== Listed records ==
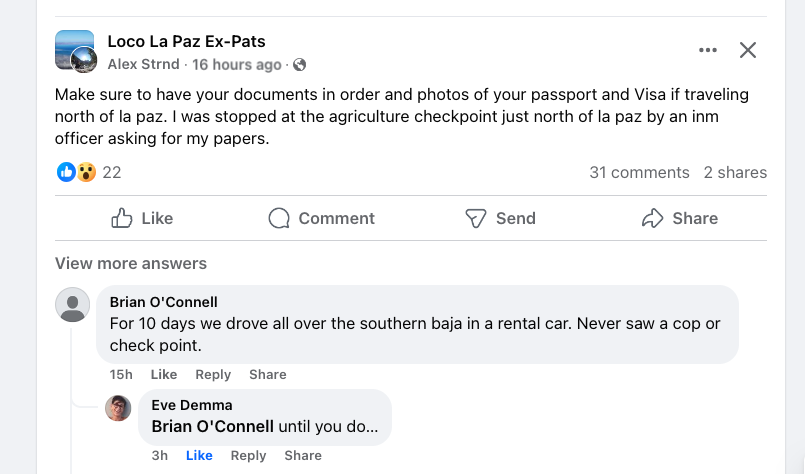Open the Loco La Paz Ex-Pats group
This screenshot has height=474, width=805.
coord(186,41)
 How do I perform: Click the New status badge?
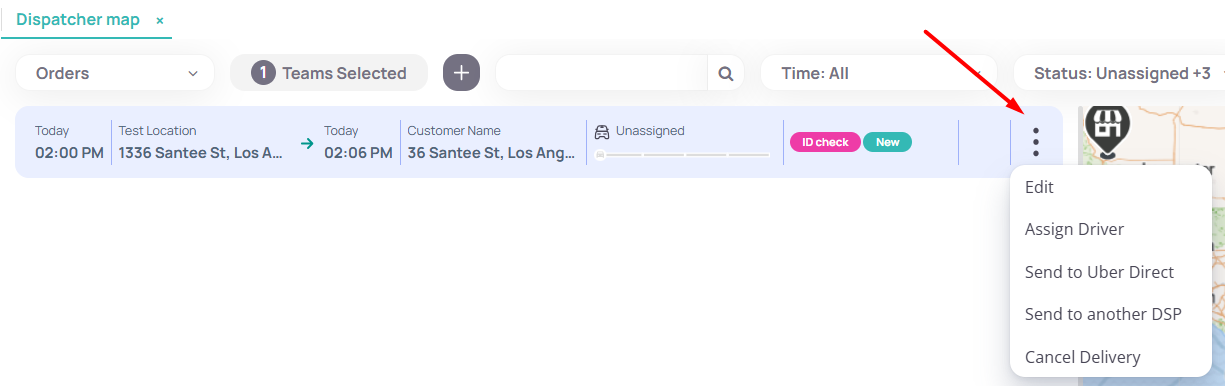pos(888,142)
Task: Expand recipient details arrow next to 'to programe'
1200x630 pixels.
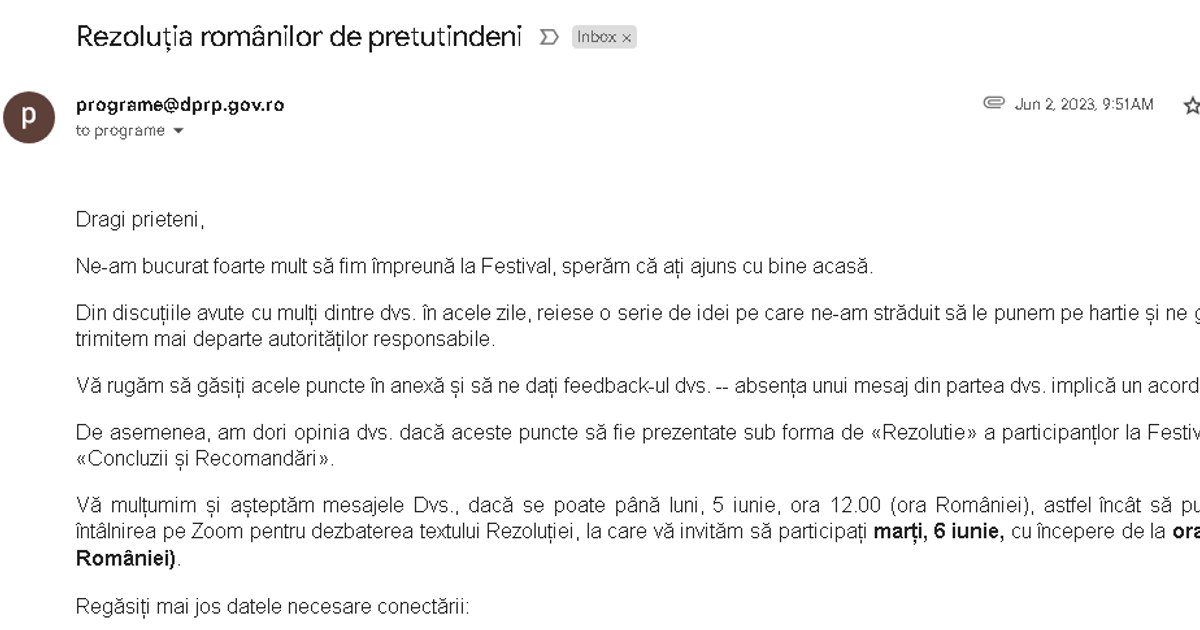Action: (x=179, y=131)
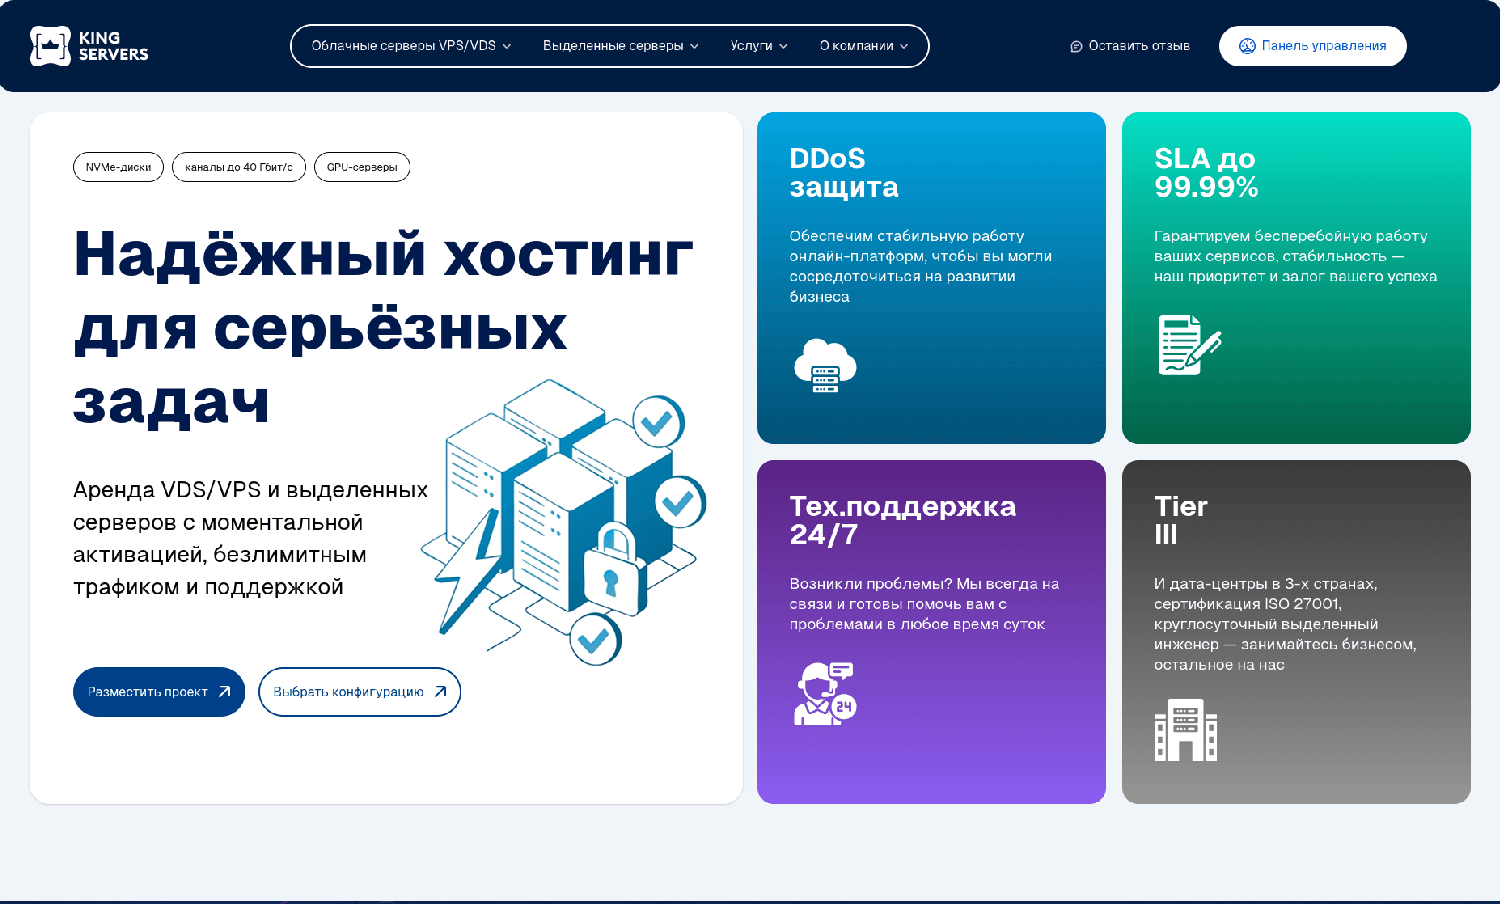This screenshot has height=904, width=1500.
Task: Open the Услуги dropdown
Action: click(x=757, y=45)
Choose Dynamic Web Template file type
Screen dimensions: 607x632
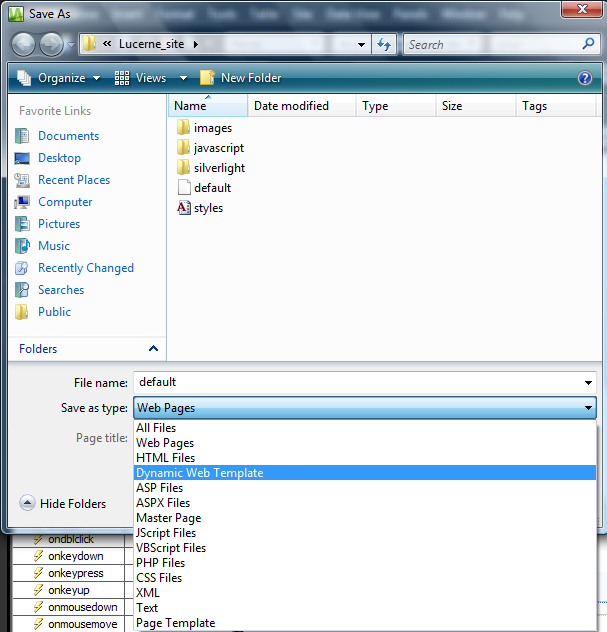[200, 473]
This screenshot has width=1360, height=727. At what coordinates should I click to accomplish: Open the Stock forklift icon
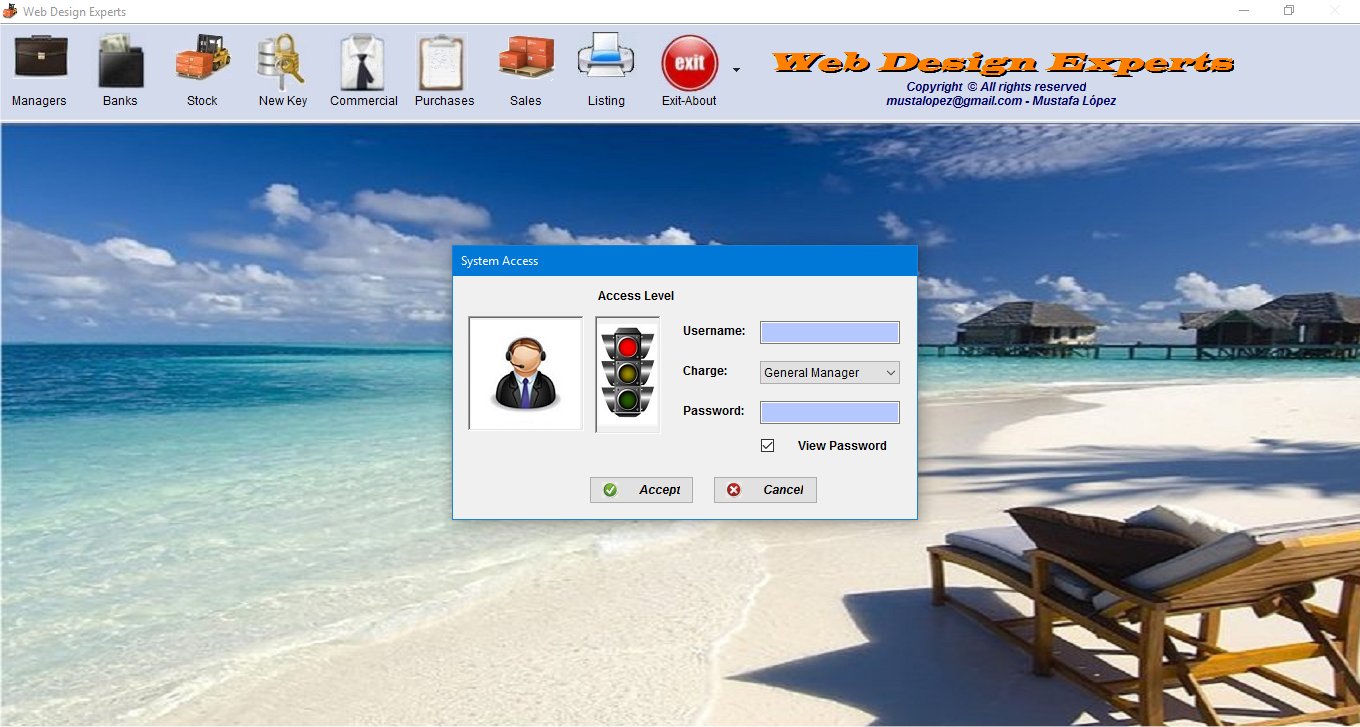tap(201, 60)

== Your instructions ==
Rewrite all of the data above with "forklift" changed to "pallet jack" and nothing else altered. Omit the pictures.

== Expected output ==
Open the Loco La Paz Ex-Pats group
This screenshot has height=474, width=805.
coord(186,41)
 How do I perform: Click the New status badge?
pos(888,142)
Task: Expand recipient details arrow next to 'to programe'
1200x630 pixels.
Action: (x=179, y=131)
This screenshot has height=904, width=1500.
Task: Open the Услуги dropdown
Action: click(x=757, y=45)
Choose Dynamic Web Template file type
Screen dimensions: 607x632
[200, 473]
This screenshot has width=1360, height=727. At what coordinates should I click to accomplish: Open the Stock pallet jack icon
tap(201, 60)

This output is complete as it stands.